In June 1902, Mussolini went to Switzerland. He took with him no obvious skills and he was forced to live rough. He got involved with some Italian socialists who worked in Switzerland, got employment as a bricklayer and joined a trade union. He got expelled from Switzerland in 1903 when he suggested a general strike – a very revolutionary idea then.

He went to France but returned to Italy to do his military service. After this he went to a region called Trentino. This area was in north Italy but the Austrians ruled it. The Austrian authorities soon marked him down as a troublemaker as he encouraged trade unions and attacked the Catholic Church. He was expelled from Trentino in 1909.

Mussolini went south to the Po Valley. Here he helped the farmers in their efforts to get a better wage. He became the secretary of the local socialist party in Forli and became the editor of the socialist newspaper “The Class Struggle” (La Lotta di Classe).

In 1911, the Italians attacked Libya in North Africa. Mussolini led demonstrations against this attack in Forli. He was arrested and sent to prison for five months. However, his action had got him noticed by socialist movements outside of Forli. He was rewarded with the job of editor of “Avanti” (Forward) the socialist newspaper – an appointment he got in April 1912. Most of the contents in the paper he did himself. The popularity of the paper increased and his views reached many people and thus expanded his influence.

World War One saw a major change in Mussolini. At the start of the war, as with most if not all socialists, he condemned the war as workers being forced to fight other workers while the factory bosses got richer at their expense. However, his views changed during the war.

In “Avanti” he wrote:

“Let a single cry arise from the vast multitudes of the proletariat and let it be repeated in the squares and streets of Italy: down with war! The proletariat provides raw material, cannon fodder with which states make their history.”

In October 1915, five months after Italy’s entry into World War One, Mussolini left “Avanti”. He now saw the war as a “great drama” not to be missed.

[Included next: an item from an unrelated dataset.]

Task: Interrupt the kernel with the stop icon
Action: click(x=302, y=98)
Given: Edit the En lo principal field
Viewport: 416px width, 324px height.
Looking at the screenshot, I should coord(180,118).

“It is to you, young men of Italy…..that I address my call to arms…..Today I am forced to utter loudly and clearly in sincere good faith the fearful and fascinating word – war!”

Mussolini still claimed to be a socialist but his colleagues disagreed. At a meeting in Milan they decided to expel him from the Socialist Party. He told them

“You cannot get rid of me because I am and always will be a socialist. You hate me because you still love me.”

Why did Mussolini change his stance? It is possible that the influence of his father’s nationalism might have taken precedence over his socialism. But Mussolini, like many others in Europe, answered his country’s call when it was needed. In August 1915, Mussolini had been called up for military service.


Mussolini in World War One

He joined the army and rose to the rank of corporal. A mortar bomb wounded him in February 1917 and this put an end to his military service.

Italy got very little out of the Treaty of Versailles. She had fought on the side of the Allies and expected more as a member of the conquering nations. In fact, Orlando, the Italian representative at Versailles, had been barely spoken to by the American, British and French representatives. This by itself, insulted Italian national pride.

After the war, Mussolini became very influenced by Gabriele D’Annunzio; an Italian nationalist who felt Italy should have got more out of the Versailles Treaty. During the war, D’Annunzio had made daring flying raids over Austria and showered some cities there with pamphlets explaining Italy’s rights to territory in the Adriatic. He became a national hero. In particular, D’Annunzio believed that Italy had a right to Fiume. After World War One, this port was given to the newly created Yugoslavia but many Italians lived there. D’Annunzio tried to take the port using force.

As editor of the paper “Il Popolo d’Italia”, Mussolini raised money for D’Annunzio via an appeal in the paper. Mussolini learned a great deal from D’Annunzio about public speaking. D’Annunzio held public meetings where his supporters were expected to join in. Gesticulating at the audience, D’Annunzio would ask them questions and expected them to reply. Mussolini used a lot of this approach in his own public speaking.